*EXERCISE TEXT*
▶

Treatments designed to combat tropical infectious diseases are lacking, so the best thing travelers to these regions of the world can do is defend themselves against mosquito bites, according to Stephen K. Tyring, MD.

“We have no specific therapies for these infections,” explained Dr. Tyring of the University of Texas in Houston.

“Therefore, the best management is to avoid mosquito bites [by using] DEET, protective clothing, etc.,” he said in an interview prior to the Caribbean Dermatology Symposium.

In terms of cutaneous presentations, Dr. Tyring highlighted the Zika rash, which consists of “blanchable macules and papules.” This rash typically occurs on the face or trunk, and spreads to the fingers and feet, becoming more diffuse as it gets closer to the extremities. However, it’s important to note that symptoms occur in only about 20% of those with infection, and if symptoms do present, this typically isn’t for 2-12 days until after the infection occurs.

“Treatment [of Zika virus infections] is supportive,” he said, because currently, there are no vaccine and no antiviral therapy aimed specifically at treating Zika virus infections. It’s also important for clinicians to rule out dengue and chikungunya when testing for Zika virus, and to avoid prescribing NSAIDs and aspirin until a definitive diagnosis is made, to avoid causing hemorrhaging.

◀

*EXERCISE AIM*
Please answer from the text on tropical mosquito-borne infections: in about what share of people infected with Zika do symptoms occur?

*INFORMATION SUPPLIED*
▶

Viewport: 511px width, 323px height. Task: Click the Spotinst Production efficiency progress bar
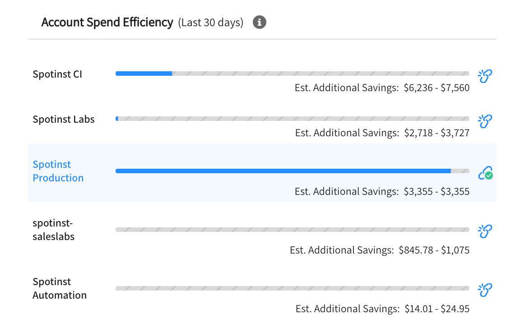pyautogui.click(x=293, y=171)
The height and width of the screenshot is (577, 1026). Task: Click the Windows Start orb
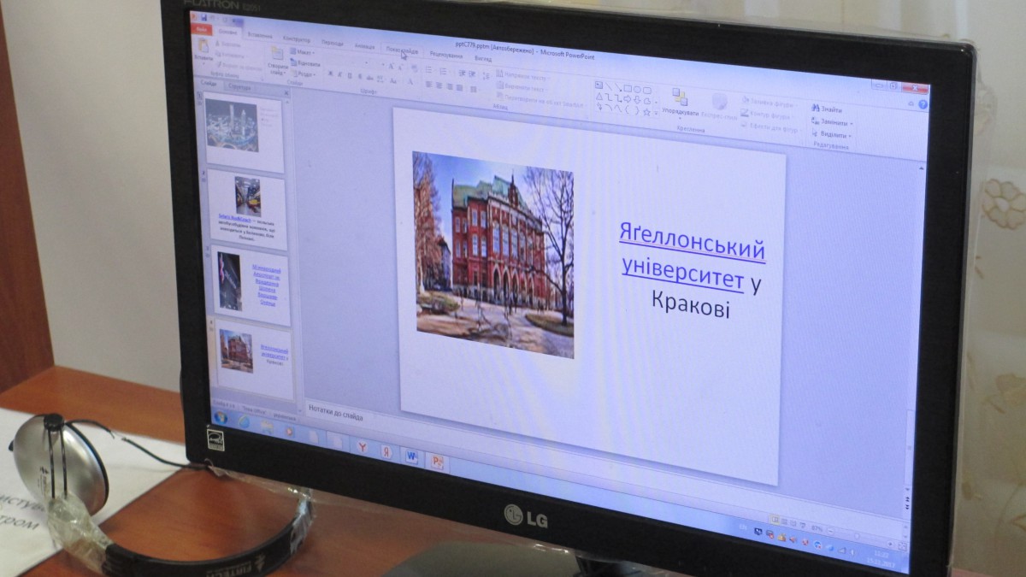(220, 418)
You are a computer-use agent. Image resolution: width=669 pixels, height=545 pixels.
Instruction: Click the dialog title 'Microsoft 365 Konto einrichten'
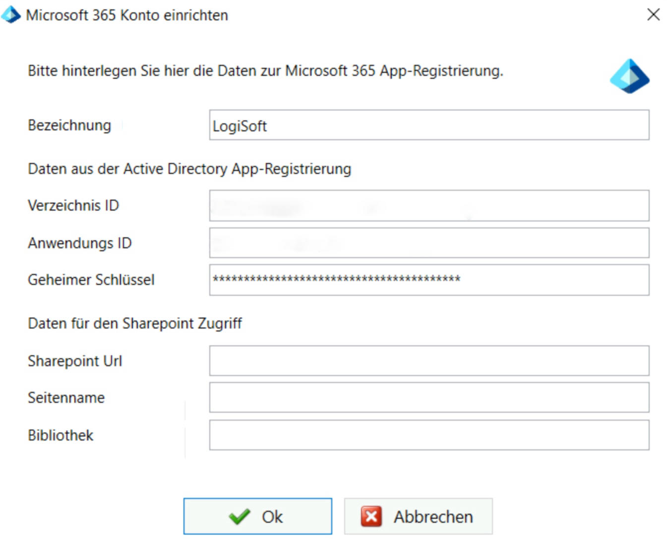tap(127, 15)
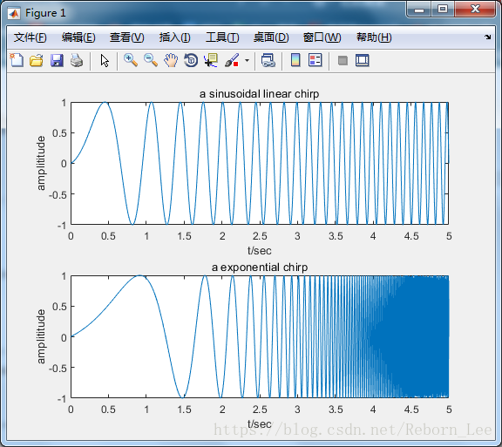Screen dimensions: 502x447
Task: Open the 文件(F) menu
Action: pyautogui.click(x=31, y=37)
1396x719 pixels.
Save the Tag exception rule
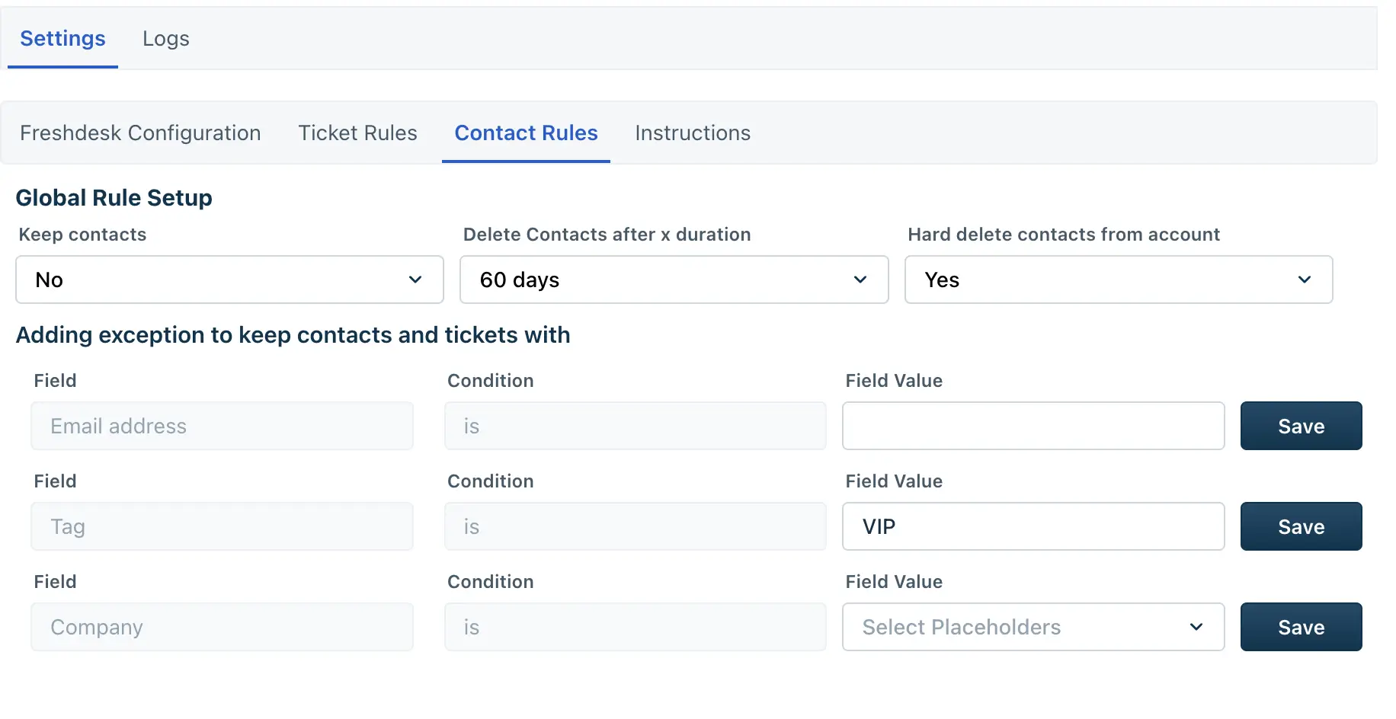(x=1301, y=526)
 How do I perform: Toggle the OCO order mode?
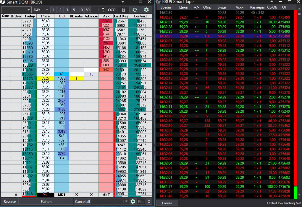(x=112, y=10)
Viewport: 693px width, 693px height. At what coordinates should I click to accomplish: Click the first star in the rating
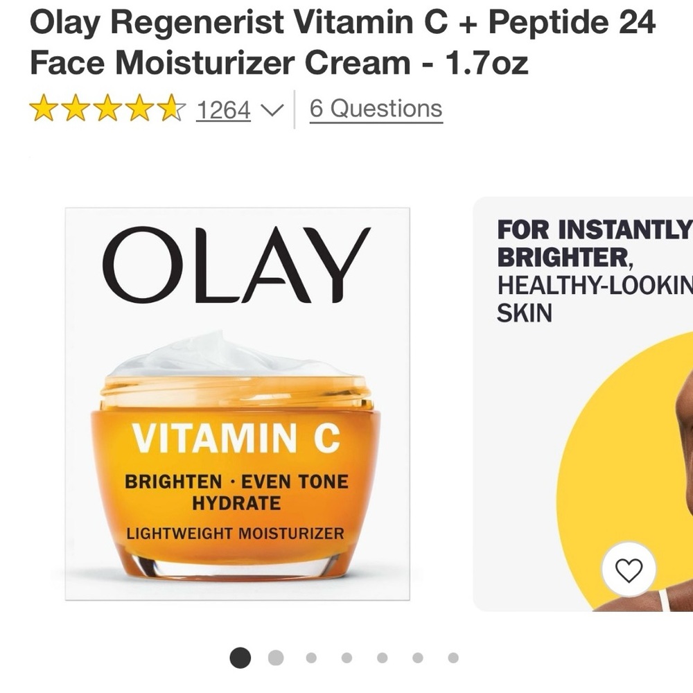(43, 109)
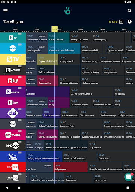Open the chat support bubble

pyautogui.click(x=128, y=177)
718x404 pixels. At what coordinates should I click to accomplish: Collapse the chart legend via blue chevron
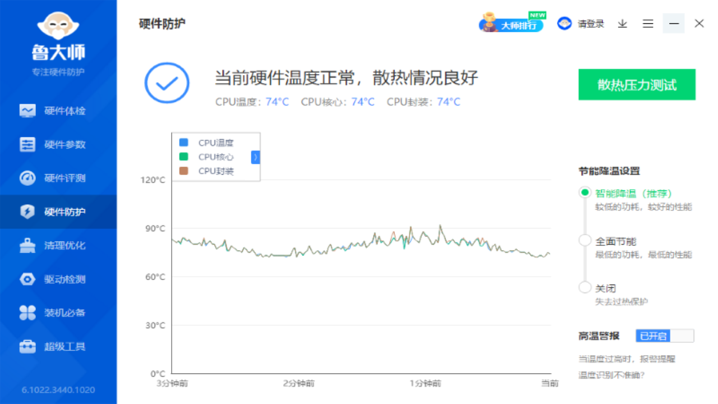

◀

*SOLUTION BELOW*
About 20%